[Problem to work on] Copy out the listing below word for word, beginning with the line that contains "You are a computer-use agent. Viewport: 1957px" and ending with the line that contains "Action: click(x=296, y=277)", both included.

[Material provided]

══════════

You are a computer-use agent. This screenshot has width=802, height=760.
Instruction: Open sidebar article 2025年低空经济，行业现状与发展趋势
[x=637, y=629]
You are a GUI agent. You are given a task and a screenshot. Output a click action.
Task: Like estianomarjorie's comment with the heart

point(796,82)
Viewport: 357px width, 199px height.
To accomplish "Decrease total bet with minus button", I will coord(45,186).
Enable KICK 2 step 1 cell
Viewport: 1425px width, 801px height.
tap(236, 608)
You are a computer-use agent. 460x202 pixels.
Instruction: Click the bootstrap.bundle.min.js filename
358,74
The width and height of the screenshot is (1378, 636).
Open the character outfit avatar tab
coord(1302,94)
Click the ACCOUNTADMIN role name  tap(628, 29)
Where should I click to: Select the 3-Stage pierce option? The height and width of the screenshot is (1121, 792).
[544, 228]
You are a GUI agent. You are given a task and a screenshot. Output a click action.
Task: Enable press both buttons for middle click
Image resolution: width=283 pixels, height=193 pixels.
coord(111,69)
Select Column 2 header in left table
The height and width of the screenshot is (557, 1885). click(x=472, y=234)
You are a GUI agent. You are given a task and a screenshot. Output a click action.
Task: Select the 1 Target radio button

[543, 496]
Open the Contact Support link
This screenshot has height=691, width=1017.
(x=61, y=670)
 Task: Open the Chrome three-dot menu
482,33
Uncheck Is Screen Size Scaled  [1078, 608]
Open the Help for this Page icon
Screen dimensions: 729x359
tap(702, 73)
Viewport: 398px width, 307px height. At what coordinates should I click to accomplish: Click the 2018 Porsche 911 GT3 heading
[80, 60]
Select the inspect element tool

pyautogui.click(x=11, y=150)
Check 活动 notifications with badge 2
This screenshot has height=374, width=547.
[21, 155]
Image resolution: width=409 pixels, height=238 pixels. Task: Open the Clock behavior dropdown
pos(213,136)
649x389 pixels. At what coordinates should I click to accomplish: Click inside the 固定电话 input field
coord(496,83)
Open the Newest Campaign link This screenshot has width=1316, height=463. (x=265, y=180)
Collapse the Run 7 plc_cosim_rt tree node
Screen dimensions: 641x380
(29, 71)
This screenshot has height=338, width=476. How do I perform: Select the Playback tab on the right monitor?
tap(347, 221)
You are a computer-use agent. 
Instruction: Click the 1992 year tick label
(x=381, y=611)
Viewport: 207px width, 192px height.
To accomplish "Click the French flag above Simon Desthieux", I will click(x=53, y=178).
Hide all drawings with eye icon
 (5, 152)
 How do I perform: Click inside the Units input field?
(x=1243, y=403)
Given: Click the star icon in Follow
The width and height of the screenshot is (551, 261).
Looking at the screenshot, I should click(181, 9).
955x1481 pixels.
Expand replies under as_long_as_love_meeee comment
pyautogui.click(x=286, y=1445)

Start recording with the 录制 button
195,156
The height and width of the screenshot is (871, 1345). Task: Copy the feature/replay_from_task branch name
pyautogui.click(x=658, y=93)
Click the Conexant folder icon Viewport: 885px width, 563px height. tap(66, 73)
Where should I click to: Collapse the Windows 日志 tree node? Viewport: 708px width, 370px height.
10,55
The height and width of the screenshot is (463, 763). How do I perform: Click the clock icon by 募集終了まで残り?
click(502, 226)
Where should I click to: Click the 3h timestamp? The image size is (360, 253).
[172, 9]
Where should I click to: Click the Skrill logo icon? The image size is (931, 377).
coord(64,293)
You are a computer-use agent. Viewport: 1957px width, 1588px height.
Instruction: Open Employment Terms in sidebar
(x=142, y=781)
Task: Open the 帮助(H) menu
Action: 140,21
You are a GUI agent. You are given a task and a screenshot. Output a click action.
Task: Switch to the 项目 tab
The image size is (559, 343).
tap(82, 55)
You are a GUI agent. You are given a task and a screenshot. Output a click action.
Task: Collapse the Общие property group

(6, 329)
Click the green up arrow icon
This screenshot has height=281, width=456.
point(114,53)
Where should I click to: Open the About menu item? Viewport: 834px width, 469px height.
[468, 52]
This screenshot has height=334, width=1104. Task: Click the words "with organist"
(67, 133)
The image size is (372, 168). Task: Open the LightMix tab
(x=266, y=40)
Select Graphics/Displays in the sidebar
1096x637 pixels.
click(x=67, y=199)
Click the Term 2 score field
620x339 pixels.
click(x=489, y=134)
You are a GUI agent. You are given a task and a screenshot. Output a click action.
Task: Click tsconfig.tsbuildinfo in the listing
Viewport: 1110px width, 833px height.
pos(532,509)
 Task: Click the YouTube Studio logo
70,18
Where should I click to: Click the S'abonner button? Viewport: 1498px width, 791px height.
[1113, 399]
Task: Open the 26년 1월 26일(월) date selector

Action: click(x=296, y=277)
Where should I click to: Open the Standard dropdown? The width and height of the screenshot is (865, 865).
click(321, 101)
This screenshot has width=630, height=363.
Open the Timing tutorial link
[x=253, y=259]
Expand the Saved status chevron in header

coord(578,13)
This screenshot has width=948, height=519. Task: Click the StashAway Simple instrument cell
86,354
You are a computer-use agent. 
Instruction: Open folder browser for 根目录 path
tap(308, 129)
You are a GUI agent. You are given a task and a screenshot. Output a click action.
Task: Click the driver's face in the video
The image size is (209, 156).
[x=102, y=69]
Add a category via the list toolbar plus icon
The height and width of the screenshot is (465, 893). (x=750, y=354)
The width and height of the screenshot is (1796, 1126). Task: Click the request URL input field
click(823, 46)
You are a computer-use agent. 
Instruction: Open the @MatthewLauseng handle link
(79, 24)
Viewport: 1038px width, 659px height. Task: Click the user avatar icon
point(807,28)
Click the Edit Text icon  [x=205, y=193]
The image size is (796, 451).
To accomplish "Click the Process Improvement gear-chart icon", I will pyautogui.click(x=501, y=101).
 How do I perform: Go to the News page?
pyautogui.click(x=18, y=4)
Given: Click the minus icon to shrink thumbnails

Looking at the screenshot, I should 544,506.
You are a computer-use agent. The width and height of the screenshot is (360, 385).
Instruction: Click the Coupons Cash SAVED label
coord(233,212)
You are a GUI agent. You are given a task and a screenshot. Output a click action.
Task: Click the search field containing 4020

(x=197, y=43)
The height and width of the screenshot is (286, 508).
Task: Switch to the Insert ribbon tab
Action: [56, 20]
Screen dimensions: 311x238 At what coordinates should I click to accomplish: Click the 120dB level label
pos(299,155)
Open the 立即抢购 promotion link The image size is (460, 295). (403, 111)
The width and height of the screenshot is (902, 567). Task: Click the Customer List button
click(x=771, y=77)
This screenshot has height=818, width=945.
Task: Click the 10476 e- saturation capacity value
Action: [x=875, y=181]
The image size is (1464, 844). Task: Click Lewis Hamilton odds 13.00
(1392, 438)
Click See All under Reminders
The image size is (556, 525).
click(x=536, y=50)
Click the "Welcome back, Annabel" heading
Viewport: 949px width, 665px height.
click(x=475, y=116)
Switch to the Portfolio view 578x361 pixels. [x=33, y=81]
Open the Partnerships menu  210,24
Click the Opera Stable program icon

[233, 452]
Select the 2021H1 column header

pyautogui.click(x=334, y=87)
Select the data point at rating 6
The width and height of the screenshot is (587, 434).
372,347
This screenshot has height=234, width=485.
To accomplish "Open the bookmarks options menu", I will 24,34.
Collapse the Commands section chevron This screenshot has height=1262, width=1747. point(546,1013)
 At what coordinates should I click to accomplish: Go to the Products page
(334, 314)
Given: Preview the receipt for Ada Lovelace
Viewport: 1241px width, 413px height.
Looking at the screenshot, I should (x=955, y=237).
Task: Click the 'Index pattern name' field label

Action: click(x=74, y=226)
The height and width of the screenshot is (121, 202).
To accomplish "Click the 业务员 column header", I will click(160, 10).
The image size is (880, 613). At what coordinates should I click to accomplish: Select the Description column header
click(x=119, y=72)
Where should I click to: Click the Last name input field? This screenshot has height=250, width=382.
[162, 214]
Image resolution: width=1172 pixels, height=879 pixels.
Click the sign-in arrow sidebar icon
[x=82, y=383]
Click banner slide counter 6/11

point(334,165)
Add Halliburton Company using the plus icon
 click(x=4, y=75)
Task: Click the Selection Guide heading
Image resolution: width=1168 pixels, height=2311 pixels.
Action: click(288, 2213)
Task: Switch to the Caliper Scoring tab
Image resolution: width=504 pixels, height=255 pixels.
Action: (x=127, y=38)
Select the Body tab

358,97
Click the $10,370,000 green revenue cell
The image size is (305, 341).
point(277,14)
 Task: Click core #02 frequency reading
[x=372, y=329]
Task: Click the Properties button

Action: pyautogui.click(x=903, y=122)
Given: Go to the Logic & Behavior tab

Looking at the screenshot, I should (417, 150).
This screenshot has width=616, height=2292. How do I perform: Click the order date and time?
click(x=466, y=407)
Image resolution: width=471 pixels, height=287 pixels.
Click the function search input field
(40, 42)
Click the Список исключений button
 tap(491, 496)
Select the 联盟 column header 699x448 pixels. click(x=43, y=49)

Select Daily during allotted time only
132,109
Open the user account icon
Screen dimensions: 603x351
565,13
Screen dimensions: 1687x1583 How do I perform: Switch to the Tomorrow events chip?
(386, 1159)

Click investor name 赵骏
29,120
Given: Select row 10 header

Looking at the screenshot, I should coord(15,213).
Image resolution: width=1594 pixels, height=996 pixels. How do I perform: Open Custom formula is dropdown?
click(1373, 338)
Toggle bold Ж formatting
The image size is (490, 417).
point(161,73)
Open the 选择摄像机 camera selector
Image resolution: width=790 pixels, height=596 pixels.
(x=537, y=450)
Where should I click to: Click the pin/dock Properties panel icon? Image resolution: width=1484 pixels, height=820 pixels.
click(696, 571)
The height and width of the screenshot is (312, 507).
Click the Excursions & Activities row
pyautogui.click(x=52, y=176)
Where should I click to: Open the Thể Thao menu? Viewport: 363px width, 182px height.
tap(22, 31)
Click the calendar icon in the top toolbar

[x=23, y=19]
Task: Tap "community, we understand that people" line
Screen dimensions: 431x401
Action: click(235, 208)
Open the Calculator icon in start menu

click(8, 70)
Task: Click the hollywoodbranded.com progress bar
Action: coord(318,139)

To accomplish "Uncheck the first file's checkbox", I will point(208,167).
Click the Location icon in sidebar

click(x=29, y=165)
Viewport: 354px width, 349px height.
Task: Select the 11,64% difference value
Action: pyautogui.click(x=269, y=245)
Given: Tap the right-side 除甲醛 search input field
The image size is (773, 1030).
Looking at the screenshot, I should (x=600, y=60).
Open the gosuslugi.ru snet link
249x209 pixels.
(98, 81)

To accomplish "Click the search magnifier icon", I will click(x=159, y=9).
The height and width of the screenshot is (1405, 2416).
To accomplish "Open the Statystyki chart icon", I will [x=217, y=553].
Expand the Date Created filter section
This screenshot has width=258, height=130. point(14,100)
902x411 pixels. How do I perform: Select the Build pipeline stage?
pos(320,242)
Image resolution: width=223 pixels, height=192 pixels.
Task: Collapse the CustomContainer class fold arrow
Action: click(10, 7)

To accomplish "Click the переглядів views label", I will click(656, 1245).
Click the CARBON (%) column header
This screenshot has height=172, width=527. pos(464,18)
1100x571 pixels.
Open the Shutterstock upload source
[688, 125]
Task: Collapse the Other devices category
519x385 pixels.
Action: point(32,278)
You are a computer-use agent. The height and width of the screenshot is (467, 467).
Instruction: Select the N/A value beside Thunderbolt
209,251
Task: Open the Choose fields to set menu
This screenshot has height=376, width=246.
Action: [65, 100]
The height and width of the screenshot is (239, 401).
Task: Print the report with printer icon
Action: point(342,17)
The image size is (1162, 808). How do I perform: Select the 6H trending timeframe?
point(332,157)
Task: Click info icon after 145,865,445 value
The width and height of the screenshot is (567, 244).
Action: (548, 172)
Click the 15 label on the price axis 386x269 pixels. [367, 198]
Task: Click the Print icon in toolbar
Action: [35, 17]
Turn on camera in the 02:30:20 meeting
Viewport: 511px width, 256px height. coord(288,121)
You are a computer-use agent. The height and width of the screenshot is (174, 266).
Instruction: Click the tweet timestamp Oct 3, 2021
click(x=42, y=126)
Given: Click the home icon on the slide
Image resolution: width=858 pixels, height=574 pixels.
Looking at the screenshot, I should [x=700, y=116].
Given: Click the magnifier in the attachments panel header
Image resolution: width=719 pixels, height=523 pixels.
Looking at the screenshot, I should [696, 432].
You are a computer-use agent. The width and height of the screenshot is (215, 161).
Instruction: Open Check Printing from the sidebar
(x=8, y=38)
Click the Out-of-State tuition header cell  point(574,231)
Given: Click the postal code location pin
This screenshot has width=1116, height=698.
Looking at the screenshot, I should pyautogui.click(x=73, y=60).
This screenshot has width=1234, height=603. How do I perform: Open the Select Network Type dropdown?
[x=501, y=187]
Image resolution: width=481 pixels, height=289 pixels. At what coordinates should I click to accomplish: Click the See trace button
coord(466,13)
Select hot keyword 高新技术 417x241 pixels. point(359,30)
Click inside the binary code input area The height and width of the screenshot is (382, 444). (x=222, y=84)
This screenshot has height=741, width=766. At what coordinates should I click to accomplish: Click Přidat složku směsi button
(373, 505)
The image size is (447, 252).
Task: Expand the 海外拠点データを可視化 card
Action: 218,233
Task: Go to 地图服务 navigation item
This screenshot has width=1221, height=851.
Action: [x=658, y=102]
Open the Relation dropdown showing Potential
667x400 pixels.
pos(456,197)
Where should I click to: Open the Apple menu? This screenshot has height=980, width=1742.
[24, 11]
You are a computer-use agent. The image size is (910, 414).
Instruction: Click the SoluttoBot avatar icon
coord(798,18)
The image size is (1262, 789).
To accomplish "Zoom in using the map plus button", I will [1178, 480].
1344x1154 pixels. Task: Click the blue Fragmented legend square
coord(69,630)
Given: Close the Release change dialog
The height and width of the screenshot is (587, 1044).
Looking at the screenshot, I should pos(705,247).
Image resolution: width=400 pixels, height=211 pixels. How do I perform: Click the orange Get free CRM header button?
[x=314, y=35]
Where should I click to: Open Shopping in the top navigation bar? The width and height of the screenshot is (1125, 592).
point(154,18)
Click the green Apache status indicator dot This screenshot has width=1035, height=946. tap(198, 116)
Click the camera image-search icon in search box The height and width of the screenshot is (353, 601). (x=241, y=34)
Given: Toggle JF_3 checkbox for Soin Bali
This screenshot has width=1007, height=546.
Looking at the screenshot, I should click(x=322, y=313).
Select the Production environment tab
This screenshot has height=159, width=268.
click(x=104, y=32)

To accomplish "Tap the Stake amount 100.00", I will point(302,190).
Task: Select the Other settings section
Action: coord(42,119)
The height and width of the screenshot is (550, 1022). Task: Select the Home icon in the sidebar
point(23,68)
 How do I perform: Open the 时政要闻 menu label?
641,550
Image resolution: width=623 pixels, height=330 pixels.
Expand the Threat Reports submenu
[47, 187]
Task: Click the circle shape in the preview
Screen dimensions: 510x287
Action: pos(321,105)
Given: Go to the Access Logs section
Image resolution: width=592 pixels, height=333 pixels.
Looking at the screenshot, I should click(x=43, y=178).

══════════

[The reply]
You are a computer-use agent. Viewport: 1957px width, 1588px height.
Instruction: Open Employment Terms in sidebar
(x=142, y=781)
Task: Open the 帮助(H) menu
Action: 140,21
You are a GUI agent. You are given a task and a screenshot. Output a click action.
Task: Switch to the 项目 tab
The image size is (559, 343).
tap(82, 55)
You are a GUI agent. You are given a task and a screenshot. Output a click action.
Task: Collapse the Общие property group

(6, 329)
Click the green up arrow icon
This screenshot has height=281, width=456.
point(114,53)
Where should I click to: Open the About menu item? Viewport: 834px width, 469px height.
[468, 52]
This screenshot has height=334, width=1104. Task: Click the words "with organist"
(67, 133)
The image size is (372, 168). Task: Open the LightMix tab
(x=266, y=40)
Select Graphics/Displays in the sidebar
1096x637 pixels.
click(x=67, y=199)
Click the Term 2 score field
620x339 pixels.
click(x=489, y=134)
You are a GUI agent. You are given a task and a screenshot. Output a click action.
Task: Click tsconfig.tsbuildinfo in the listing
Viewport: 1110px width, 833px height.
pos(532,509)
 Task: Click the YouTube Studio logo
70,18
Where should I click to: Click the S'abonner button? Viewport: 1498px width, 791px height.
[1113, 399]
Task: Open the 26년 1월 26일(월) date selector

Action: click(x=296, y=277)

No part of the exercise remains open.